O Centro de Maceió ficou, em muitos aspectos, engessado. Apenas o comércio, que ainda é forte na região (tanto que muitos dos habitantes dizem que vão pro "comércio" quando estão indo pra Centro da cidade), e a maioria dos órgãos governamentais ficaram por lá, mas esses também já começam a debandar para outras regiões de Maceió (a Prefeitura de Maceió e a Câmara de Vereadores, por exemplo, foram recentemente para o Centro Histórico de Jaraguá).
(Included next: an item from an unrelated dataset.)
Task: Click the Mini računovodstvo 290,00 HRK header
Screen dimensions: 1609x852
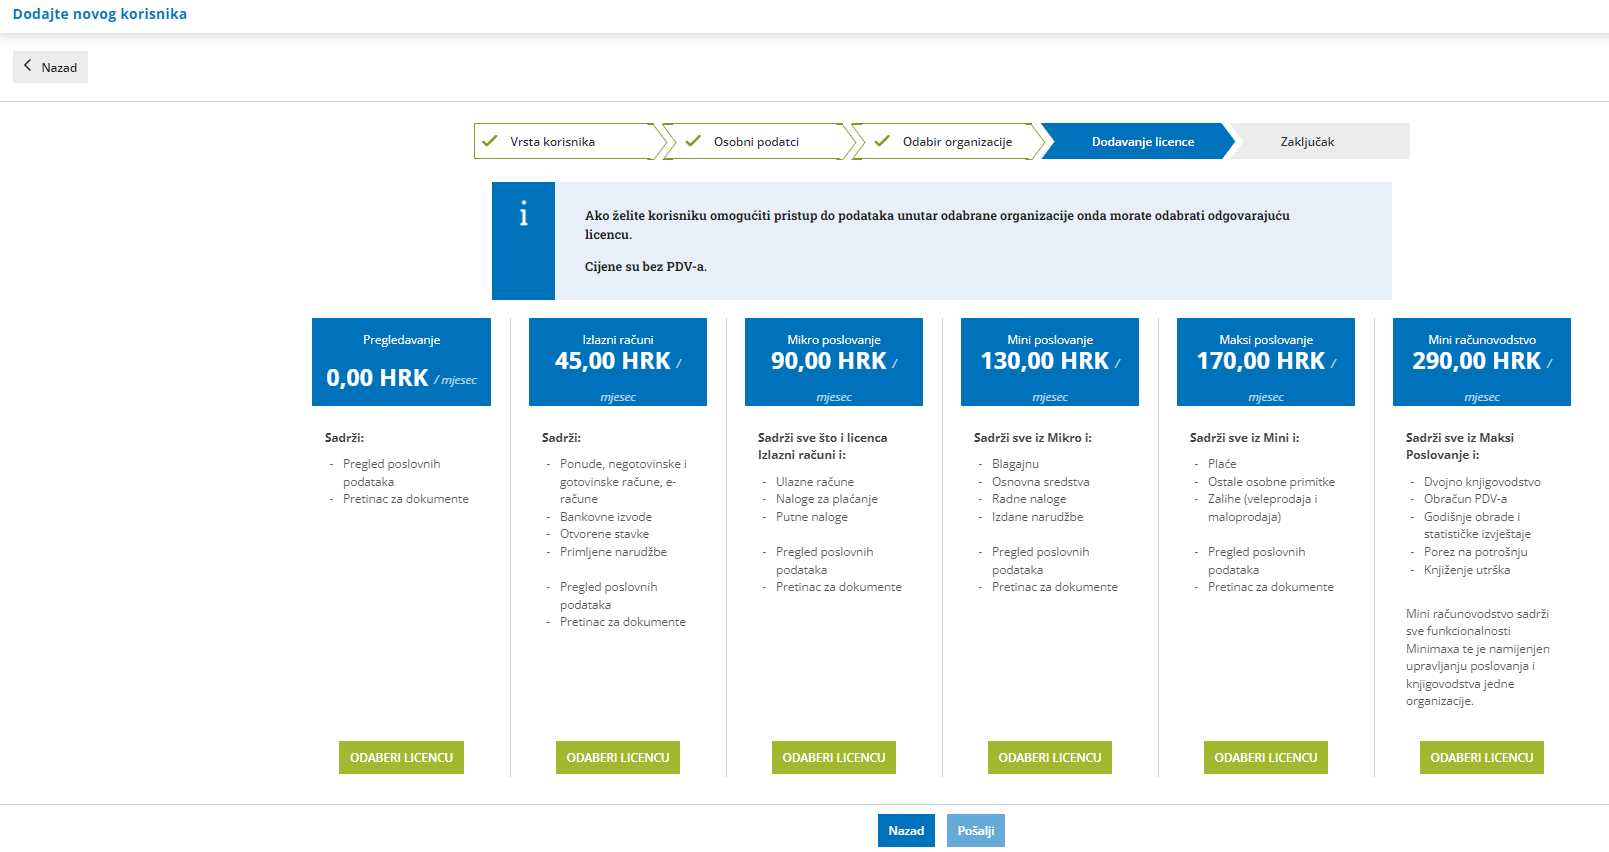Action: [x=1482, y=362]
Dos últimos lançamentos empresariais da cidade, poucos foram construídos no centro. À exceção de edifícios de tribunais (com novas torres construídas como anexos de torres já existentes), acredito que apenas um ou dois empresariais de grande porte foram para o Centro. Todos os outros foram lançados em áreas que hoje são mais nobres, como a Pajuçara, a Ponta Verde e a Jatiúca, ou em regiões da parte alta da cidade, como os bairros do Farol e da Serraria.

No entanto, vale mencionar o belo patrimônio arquitetônico de alguns edifícios da área central da capital alagoana, como o Teatro Deodoro, o Palácio dos Martírios, a Catedral Metropolitana de Nossa Senhora dos Prazeres, as igrejas dos Martírios e de Nossa Sra. do Rosário dos Pretos, a Biblioteca Graciliano Ramos, a Estação Ferroviária Central de Maceió e o belo edifício da Arquidiocese Metropolitana.


----------



## Peixoto (Aug 18, 2008)

Fotos incríveis. Ótimo thread. Parabéns pela postagem e obrigado pelo trabalho. Maceió é realmente uma cidade encantadora e, na minha opinião, o destino praia urbana mais bonito do Brasil.


----------



## Ice Climber (Feb 7, 2006)

Obrigado amigos!


----------



## -Hatori-Amaral (Aug 28, 2014)

Maceió é belíssima. Esse padrão de prédios baixos e lindos, luxuosos, são dos que mais gosto no Brasil. A orla, na minha opinião, é a mais bonita urbanisticamente e paisagisticamente falando no nordeste, junto a de Aracaju. A cor do mar então.:drool::drool: :cheers: E o patrimônio histórico é bem interessante.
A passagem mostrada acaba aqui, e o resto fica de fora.